▶ _Work to be completed_
Reproduce every line of the material below without changing anything.

(Element and text location data)

** Start **

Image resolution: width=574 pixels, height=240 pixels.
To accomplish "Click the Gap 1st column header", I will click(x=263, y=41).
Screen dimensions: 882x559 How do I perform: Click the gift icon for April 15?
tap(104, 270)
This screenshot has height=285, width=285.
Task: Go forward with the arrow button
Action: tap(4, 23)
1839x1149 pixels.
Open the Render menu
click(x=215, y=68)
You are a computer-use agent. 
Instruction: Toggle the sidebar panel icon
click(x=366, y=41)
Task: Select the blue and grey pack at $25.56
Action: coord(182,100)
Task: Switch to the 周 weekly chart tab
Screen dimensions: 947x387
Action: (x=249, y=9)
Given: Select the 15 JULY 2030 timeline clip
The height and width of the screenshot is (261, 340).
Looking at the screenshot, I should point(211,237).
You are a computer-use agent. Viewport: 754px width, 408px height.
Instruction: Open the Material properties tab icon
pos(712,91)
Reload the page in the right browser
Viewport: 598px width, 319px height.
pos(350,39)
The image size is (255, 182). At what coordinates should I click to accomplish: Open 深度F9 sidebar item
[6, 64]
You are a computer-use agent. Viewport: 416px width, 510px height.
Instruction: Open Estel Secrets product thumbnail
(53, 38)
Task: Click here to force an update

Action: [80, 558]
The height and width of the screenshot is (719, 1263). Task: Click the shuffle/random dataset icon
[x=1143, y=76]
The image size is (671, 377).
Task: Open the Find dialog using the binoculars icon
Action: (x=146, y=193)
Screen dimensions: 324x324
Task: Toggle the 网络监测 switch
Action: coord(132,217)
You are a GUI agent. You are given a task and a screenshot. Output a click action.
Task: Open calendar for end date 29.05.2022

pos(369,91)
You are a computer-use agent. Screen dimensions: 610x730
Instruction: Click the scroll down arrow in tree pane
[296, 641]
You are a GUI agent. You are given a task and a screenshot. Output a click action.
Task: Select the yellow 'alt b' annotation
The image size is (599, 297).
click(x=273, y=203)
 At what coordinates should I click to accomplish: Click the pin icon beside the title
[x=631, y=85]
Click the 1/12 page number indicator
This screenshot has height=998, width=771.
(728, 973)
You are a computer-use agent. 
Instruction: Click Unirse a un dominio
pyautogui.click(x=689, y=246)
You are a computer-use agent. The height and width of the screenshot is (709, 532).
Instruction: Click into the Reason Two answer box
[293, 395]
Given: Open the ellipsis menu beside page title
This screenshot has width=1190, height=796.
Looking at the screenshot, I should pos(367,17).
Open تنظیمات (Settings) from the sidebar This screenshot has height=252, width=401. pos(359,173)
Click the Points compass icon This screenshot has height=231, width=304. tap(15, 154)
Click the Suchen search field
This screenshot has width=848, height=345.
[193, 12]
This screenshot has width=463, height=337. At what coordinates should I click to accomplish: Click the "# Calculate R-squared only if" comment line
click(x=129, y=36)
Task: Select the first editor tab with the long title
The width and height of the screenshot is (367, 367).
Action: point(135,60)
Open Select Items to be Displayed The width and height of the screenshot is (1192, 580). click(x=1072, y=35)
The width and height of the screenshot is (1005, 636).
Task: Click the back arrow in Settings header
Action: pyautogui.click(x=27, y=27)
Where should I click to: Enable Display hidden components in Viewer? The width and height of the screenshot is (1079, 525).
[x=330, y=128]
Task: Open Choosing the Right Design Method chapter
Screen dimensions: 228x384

** End **

▶ _The solution_
Image resolution: width=574 pixels, height=240 pixels.
To accomplish "Click the Gap 1st column header", I will click(x=263, y=41).
Screen dimensions: 882x559 How do I perform: Click the gift icon for April 15?
tap(104, 270)
This screenshot has height=285, width=285.
Task: Go forward with the arrow button
Action: tap(4, 23)
1839x1149 pixels.
Open the Render menu
click(x=215, y=68)
You are a computer-use agent. 
Instruction: Toggle the sidebar panel icon
click(x=366, y=41)
Task: Select the blue and grey pack at $25.56
Action: coord(182,100)
Task: Switch to the 周 weekly chart tab
Screen dimensions: 947x387
Action: (x=249, y=9)
Given: Select the 15 JULY 2030 timeline clip
The height and width of the screenshot is (261, 340).
Looking at the screenshot, I should point(211,237).
You are a computer-use agent. Viewport: 754px width, 408px height.
Instruction: Open the Material properties tab icon
pos(712,91)
Reload the page in the right browser
Viewport: 598px width, 319px height.
pos(350,39)
The image size is (255, 182). At what coordinates should I click to accomplish: Open 深度F9 sidebar item
[6, 64]
You are a computer-use agent. Viewport: 416px width, 510px height.
Instruction: Open Estel Secrets product thumbnail
(53, 38)
Task: Click here to force an update

Action: [80, 558]
The height and width of the screenshot is (719, 1263). Task: Click the shuffle/random dataset icon
[x=1143, y=76]
The image size is (671, 377).
Task: Open the Find dialog using the binoculars icon
Action: (x=146, y=193)
Screen dimensions: 324x324
Task: Toggle the 网络监测 switch
Action: coord(132,217)
You are a GUI agent. You are given a task and a screenshot. Output a click action.
Task: Open calendar for end date 29.05.2022

pos(369,91)
You are a computer-use agent. Screen dimensions: 610x730
Instruction: Click the scroll down arrow in tree pane
[296, 641]
You are a GUI agent. You are given a task and a screenshot. Output a click action.
Task: Select the yellow 'alt b' annotation
The image size is (599, 297).
click(x=273, y=203)
 At what coordinates should I click to accomplish: Click the pin icon beside the title
[x=631, y=85]
Click the 1/12 page number indicator
This screenshot has height=998, width=771.
(728, 973)
You are a computer-use agent. 
Instruction: Click Unirse a un dominio
pyautogui.click(x=689, y=246)
You are a computer-use agent. The height and width of the screenshot is (709, 532).
Instruction: Click into the Reason Two answer box
[293, 395]
Given: Open the ellipsis menu beside page title
This screenshot has width=1190, height=796.
Looking at the screenshot, I should pos(367,17).
Open تنظیمات (Settings) from the sidebar This screenshot has height=252, width=401. pos(359,173)
Click the Points compass icon This screenshot has height=231, width=304. tap(15, 154)
Click the Suchen search field
This screenshot has width=848, height=345.
[193, 12]
This screenshot has width=463, height=337. At what coordinates should I click to accomplish: Click the "# Calculate R-squared only if" comment line
click(x=129, y=36)
Task: Select the first editor tab with the long title
The width and height of the screenshot is (367, 367).
Action: point(135,60)
Open Select Items to be Displayed The width and height of the screenshot is (1192, 580). click(x=1072, y=35)
The width and height of the screenshot is (1005, 636).
Task: Click the back arrow in Settings header
Action: pyautogui.click(x=27, y=27)
Where should I click to: Enable Display hidden components in Viewer? The width and height of the screenshot is (1079, 525).
[x=330, y=128]
Task: Open Choosing the Right Design Method chapter
Screen dimensions: 228x384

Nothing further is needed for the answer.